Exercise requirements
Given the listing below, write out exactly the lines starting with the line that has "bạch thủ lô 2 nháy hôm nay (977, 1065)" and going on through the line that has "Chính sách đổi trả hàng (566, 2458)", both kept.

Recorded data
= = = = =

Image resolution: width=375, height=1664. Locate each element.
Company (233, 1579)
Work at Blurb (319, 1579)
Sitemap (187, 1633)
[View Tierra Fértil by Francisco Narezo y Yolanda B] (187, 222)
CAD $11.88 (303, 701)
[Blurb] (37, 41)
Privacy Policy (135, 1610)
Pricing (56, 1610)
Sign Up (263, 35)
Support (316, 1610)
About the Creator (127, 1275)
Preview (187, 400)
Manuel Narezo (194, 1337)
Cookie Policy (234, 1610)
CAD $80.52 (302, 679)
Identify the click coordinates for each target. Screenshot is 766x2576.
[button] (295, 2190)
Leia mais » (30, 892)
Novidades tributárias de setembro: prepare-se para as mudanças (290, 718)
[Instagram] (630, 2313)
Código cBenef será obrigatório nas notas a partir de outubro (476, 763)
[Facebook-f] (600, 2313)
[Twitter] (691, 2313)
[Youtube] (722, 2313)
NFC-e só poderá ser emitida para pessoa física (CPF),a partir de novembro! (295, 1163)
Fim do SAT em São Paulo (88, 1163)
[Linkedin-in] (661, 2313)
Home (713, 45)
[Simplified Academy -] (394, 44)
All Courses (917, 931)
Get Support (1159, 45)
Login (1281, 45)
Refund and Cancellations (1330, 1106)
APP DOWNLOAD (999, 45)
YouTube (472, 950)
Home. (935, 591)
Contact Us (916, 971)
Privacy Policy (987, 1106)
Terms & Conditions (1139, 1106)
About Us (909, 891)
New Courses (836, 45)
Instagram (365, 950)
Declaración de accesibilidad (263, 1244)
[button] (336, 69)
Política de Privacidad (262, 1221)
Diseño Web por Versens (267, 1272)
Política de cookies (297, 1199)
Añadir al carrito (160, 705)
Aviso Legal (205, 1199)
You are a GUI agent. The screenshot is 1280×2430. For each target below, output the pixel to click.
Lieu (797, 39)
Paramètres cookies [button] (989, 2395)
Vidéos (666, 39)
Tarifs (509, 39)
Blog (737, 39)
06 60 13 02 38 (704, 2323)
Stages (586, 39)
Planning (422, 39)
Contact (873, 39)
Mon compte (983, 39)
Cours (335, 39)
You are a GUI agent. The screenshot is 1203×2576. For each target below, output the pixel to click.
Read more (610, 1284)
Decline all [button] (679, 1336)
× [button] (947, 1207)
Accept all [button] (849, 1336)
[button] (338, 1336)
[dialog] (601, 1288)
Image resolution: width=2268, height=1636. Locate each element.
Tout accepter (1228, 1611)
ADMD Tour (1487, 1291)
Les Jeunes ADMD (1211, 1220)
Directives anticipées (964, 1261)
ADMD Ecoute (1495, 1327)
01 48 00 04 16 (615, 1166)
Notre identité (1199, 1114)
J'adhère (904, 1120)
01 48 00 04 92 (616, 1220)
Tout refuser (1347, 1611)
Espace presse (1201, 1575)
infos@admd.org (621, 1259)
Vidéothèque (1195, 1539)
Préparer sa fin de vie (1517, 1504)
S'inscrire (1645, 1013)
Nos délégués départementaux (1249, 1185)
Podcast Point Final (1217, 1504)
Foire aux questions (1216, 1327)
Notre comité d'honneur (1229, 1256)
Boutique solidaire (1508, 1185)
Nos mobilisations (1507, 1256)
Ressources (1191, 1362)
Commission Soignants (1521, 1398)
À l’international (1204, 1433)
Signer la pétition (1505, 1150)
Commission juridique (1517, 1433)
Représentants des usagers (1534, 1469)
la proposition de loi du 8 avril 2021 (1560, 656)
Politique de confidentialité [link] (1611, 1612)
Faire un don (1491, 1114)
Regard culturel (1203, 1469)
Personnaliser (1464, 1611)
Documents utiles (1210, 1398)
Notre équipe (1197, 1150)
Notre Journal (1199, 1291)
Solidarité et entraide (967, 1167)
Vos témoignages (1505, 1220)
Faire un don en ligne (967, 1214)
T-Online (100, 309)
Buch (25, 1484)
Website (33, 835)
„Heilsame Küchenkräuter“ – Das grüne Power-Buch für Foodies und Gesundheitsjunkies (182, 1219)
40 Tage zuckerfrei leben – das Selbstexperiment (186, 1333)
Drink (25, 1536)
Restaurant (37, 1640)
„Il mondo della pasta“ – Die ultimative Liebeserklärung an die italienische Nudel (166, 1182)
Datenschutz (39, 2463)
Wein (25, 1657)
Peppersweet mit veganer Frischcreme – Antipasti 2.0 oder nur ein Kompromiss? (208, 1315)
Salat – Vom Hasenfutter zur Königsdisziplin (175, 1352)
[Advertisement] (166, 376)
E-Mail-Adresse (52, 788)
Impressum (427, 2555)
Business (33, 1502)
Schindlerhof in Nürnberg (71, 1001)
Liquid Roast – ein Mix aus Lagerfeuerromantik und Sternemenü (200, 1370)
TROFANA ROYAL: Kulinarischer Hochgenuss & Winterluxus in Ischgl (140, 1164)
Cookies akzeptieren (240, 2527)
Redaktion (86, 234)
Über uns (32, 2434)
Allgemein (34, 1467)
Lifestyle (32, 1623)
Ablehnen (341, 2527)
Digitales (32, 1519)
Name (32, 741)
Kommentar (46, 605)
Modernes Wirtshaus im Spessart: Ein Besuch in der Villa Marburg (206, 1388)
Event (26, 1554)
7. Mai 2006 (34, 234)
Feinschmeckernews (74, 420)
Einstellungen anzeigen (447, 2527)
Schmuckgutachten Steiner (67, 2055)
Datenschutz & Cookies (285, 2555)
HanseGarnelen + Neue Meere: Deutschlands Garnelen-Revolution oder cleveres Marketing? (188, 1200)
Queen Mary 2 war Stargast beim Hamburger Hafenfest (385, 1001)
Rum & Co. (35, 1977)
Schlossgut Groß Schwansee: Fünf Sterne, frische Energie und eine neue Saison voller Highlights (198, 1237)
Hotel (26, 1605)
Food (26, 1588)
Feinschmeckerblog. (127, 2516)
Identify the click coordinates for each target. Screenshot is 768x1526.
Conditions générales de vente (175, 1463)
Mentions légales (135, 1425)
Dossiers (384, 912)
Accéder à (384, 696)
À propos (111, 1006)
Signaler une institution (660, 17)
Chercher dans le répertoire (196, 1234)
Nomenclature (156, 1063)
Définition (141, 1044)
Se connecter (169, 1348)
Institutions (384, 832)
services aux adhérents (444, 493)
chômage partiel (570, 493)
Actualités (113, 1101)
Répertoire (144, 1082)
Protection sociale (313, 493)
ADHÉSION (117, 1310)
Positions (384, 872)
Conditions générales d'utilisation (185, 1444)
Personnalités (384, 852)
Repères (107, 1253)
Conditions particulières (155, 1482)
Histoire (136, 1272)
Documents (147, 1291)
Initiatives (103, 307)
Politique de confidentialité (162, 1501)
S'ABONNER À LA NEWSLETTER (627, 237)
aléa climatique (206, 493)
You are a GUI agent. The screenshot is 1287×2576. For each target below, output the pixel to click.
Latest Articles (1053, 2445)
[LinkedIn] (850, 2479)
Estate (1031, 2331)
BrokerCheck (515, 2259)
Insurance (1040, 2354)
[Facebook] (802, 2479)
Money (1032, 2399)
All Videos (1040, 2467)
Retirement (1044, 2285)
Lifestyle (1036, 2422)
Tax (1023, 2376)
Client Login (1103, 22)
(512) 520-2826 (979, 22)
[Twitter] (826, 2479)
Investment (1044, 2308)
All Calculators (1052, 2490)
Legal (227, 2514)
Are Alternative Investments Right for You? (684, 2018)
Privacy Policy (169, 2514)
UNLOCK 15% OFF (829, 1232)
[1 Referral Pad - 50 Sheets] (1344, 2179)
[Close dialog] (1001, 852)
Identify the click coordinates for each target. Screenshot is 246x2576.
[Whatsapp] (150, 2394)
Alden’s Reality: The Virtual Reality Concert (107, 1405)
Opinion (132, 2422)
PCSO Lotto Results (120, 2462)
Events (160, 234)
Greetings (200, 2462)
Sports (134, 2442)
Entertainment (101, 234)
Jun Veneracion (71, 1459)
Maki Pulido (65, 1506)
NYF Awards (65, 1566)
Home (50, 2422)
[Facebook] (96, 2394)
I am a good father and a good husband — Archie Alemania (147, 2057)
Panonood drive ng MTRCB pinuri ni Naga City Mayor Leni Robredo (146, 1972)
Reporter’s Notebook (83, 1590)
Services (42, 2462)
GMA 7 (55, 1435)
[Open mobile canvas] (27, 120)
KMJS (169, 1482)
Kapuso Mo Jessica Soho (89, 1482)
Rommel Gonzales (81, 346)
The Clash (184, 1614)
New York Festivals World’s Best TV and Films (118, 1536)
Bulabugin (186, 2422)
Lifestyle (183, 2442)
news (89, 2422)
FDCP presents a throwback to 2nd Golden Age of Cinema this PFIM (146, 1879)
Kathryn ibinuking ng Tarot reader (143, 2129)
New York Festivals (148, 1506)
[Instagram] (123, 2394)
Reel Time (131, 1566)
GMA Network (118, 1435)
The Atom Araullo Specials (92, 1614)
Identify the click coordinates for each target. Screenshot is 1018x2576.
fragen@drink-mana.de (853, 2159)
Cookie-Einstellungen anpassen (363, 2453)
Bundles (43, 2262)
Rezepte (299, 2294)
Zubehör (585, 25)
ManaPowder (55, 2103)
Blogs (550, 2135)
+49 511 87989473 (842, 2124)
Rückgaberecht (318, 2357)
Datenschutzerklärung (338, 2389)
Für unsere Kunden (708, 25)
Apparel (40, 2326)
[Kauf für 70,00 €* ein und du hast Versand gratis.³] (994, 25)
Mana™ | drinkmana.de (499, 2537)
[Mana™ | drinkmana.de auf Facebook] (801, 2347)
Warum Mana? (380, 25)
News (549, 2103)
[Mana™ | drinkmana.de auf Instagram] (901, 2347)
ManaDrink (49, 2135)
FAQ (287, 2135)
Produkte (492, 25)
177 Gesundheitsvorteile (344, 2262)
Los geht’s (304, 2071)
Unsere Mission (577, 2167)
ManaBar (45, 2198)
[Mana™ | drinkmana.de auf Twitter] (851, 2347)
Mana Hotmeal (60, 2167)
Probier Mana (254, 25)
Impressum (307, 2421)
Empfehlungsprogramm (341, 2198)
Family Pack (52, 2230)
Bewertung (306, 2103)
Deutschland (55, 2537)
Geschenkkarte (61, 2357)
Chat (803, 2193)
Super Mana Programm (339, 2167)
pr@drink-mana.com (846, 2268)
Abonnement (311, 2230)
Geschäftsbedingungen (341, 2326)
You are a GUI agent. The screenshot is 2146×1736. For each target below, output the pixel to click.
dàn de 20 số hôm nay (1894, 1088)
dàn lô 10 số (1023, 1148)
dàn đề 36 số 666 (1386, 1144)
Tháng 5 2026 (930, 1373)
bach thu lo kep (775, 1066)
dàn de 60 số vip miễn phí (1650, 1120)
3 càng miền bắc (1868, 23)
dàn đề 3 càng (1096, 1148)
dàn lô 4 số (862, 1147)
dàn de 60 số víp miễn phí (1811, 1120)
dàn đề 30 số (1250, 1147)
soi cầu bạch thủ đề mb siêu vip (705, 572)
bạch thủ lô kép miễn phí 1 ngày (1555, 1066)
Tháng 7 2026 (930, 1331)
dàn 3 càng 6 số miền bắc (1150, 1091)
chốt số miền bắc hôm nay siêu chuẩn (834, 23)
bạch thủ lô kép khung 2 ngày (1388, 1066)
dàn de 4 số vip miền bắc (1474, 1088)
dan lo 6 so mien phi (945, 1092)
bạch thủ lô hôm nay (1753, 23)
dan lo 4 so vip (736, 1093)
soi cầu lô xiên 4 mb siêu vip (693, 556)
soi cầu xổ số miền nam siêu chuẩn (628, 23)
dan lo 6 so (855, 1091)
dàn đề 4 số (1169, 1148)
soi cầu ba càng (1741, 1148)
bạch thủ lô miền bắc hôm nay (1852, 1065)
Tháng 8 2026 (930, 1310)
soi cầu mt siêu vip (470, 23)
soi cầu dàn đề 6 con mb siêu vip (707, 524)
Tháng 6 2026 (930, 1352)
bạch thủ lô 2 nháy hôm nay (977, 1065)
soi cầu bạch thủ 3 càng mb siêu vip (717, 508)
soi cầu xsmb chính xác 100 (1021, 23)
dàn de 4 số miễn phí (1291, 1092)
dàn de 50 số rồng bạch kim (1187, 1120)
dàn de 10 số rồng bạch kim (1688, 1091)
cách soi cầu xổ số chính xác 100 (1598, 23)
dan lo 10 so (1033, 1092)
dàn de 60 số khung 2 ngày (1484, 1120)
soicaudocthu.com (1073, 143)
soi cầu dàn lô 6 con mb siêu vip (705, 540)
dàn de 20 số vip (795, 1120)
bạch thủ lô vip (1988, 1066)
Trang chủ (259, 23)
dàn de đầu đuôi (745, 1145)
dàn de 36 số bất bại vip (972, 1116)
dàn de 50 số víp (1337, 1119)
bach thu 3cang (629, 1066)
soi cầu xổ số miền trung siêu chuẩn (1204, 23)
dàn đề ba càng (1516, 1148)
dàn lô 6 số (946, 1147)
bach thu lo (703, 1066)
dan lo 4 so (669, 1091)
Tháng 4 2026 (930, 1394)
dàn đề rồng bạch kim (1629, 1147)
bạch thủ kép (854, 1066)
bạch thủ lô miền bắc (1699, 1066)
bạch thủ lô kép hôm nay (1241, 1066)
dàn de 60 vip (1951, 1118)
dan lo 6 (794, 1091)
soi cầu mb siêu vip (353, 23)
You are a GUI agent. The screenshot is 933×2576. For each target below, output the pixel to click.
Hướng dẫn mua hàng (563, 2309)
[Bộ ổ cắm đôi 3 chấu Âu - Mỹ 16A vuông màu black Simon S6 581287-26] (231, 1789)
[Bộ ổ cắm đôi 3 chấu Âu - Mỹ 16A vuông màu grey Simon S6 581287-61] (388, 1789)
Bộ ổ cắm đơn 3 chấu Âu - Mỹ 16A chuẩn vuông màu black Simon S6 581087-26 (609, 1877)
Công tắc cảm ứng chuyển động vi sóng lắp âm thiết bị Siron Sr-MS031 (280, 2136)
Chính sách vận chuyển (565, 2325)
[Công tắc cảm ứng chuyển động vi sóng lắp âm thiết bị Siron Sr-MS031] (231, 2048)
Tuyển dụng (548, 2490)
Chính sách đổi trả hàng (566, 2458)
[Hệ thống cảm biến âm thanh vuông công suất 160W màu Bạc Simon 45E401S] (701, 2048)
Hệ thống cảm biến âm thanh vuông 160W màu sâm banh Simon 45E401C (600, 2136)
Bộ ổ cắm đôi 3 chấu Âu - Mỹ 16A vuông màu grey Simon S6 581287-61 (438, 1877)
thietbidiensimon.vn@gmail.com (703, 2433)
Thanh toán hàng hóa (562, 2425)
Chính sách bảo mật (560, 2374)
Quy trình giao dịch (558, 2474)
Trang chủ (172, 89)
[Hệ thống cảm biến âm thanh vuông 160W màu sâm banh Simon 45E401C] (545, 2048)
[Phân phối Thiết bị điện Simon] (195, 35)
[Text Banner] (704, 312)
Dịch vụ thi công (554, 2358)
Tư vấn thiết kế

= = = = =

Task result
bạch thủ lô 2 nháy hôm nay (977, 1065)
soi cầu bạch thủ 3 càng mb siêu vip (717, 508)
soi cầu xsmb chính xác 100 (1021, 23)
dàn de 4 số miễn phí (1291, 1092)
dàn de 50 số rồng bạch kim (1187, 1120)
dàn de 10 số rồng bạch kim (1688, 1091)
cách soi cầu xổ số chính xác 100 (1598, 23)
dan lo 10 so (1033, 1092)
dàn de 60 số khung 2 ngày (1484, 1120)
soicaudocthu.com (1073, 143)
soi cầu dàn lô 6 con mb siêu vip (705, 540)
dàn de 20 số vip (795, 1120)
bạch thủ lô vip (1988, 1066)
Trang chủ (259, 23)
dàn de đầu đuôi (745, 1145)
dàn de 36 số bất bại vip (972, 1116)
dàn de 50 số víp (1337, 1119)
bach thu 3cang (629, 1066)
soi cầu xổ số miền trung siêu chuẩn (1204, 23)
dàn đề ba càng (1516, 1148)
dàn lô 6 số (946, 1147)
bach thu lo (703, 1066)
dan lo 4 so (669, 1091)
Tháng 4 2026 (930, 1394)
dàn đề rồng bạch kim (1629, 1147)
bạch thủ kép (854, 1066)
bạch thủ lô miền bắc (1699, 1066)
bạch thủ lô kép hôm nay (1241, 1066)
dàn de 60 vip (1951, 1118)
dan lo 6 (794, 1091)
soi cầu mb siêu vip (353, 23)
You are a GUI agent. The screenshot is 933×2576. For each target below, output the pixel to click.
Hướng dẫn mua hàng (563, 2309)
[Bộ ổ cắm đôi 3 chấu Âu - Mỹ 16A vuông màu black Simon S6 581287-26] (231, 1789)
[Bộ ổ cắm đôi 3 chấu Âu - Mỹ 16A vuông màu grey Simon S6 581287-61] (388, 1789)
Bộ ổ cắm đơn 3 chấu Âu - Mỹ 16A chuẩn vuông màu black Simon S6 581087-26 (609, 1877)
Công tắc cảm ứng chuyển động vi sóng lắp âm thiết bị Siron Sr-MS031 (280, 2136)
Chính sách vận chuyển (565, 2325)
[Công tắc cảm ứng chuyển động vi sóng lắp âm thiết bị Siron Sr-MS031] (231, 2048)
Tuyển dụng (548, 2490)
Chính sách đổi trả hàng (566, 2458)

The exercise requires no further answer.